Когда этот «подьячий», эта бюрократическая особь поднимается на высоту, где она почти неразличима для прочих, — как В иктор Панин или Князь, — она сохраняет свои родовые черты и даже являет их в наиболее чистом, кристаллизованном виде. Потому что не зависит от бытовой конкретности, от бедности или хотя бы от тарелкинских разорительных соблазнов, от того, что мешает бюрократу быть «чистым» бюрократом, служащим идее бюрократизма, не отвлекающимся для мошенничества и взятки, не нуждающимся в сожалении, пусть столь презрительном, как герценовское.

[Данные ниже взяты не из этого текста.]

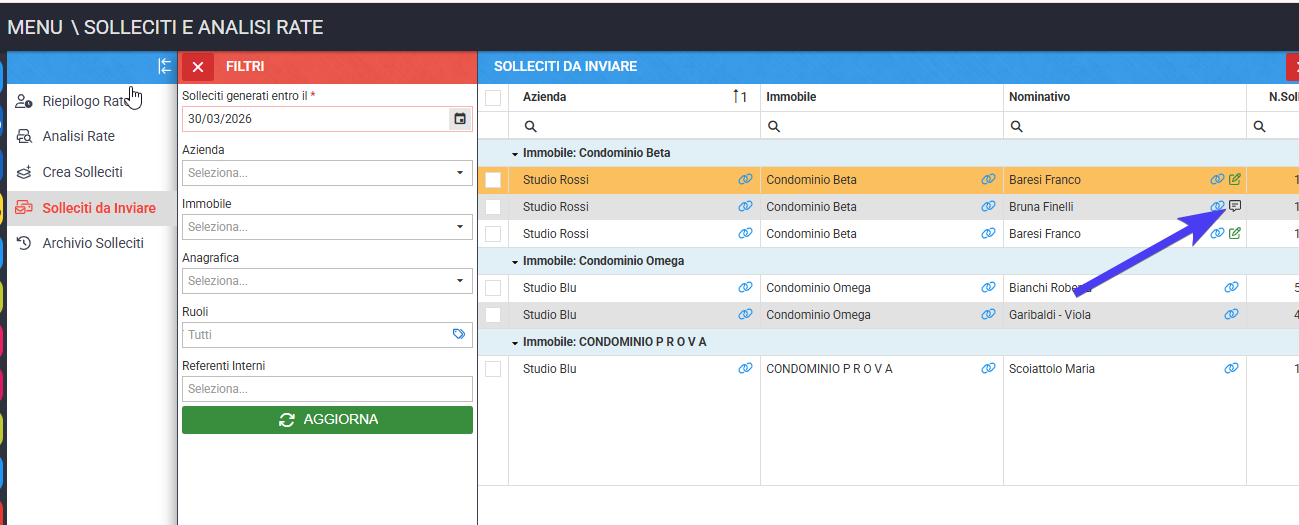The image size is (1299, 525).
Task: Click the Referenti Interni input field
Action: pyautogui.click(x=327, y=389)
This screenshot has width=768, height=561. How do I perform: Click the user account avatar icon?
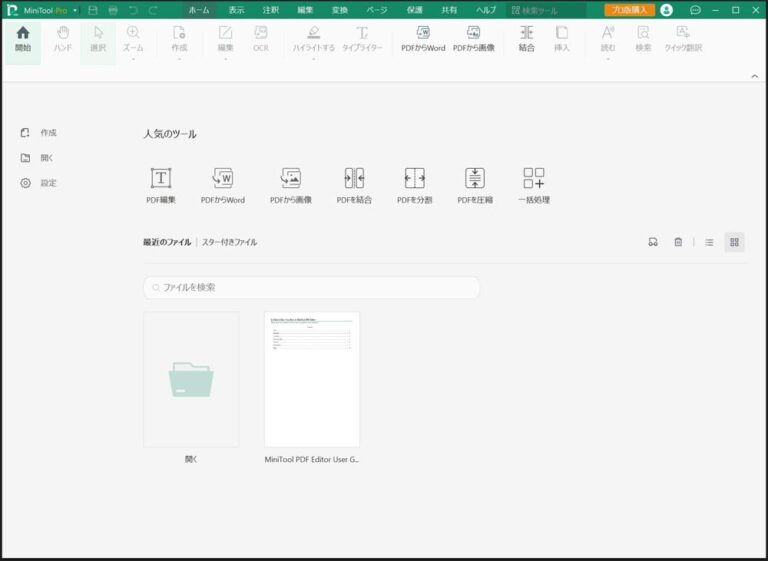[x=667, y=10]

Судьба и добродетель бюрократа — быть ни тем ни сем; он, писал публицист Николай Александрович Мельгунов, «как бы гражданин иной земли… не он существует для нации, а нация для него». Он межеумочен — прежде всего по своему положению в обществе, а если дорастет до самосознания, то и по самосознанию. Он ценит обезличенность — иногда в себе и всегда в других. Оттого Князь в «Деле», с сознанием собственного достоинства заявляющий Муромскому о невозможности считаться с его «страданием», совершенно логичен, даже безупречен с точки зрения идеи бюрократизма, которую он в данном случае и воплощает. Для Князя не существует лица, не существует человека, что ему самому искренне кажется верхом справедливости и беспристрастия. Но если в исполнителе какого бы то ни было долга выхолощено человеческое, если и в просителе человеческого не видят, если человек — ничто и, стало быть, долга перед ним попросту не существует, — отчего не продолжить логику? Не шагнуть дальше?..
Шагают. И на свет является Варравин.
У Князя, «честного бюрократа», самоценным, самодовлеющим становилось дело, отчужденное от «страдания» просителя. У Варравина взятка, всегда бывшая, по крайней мере, надежным залогом исполнения, так же самодовлеюще отчуждается даже от этого долга.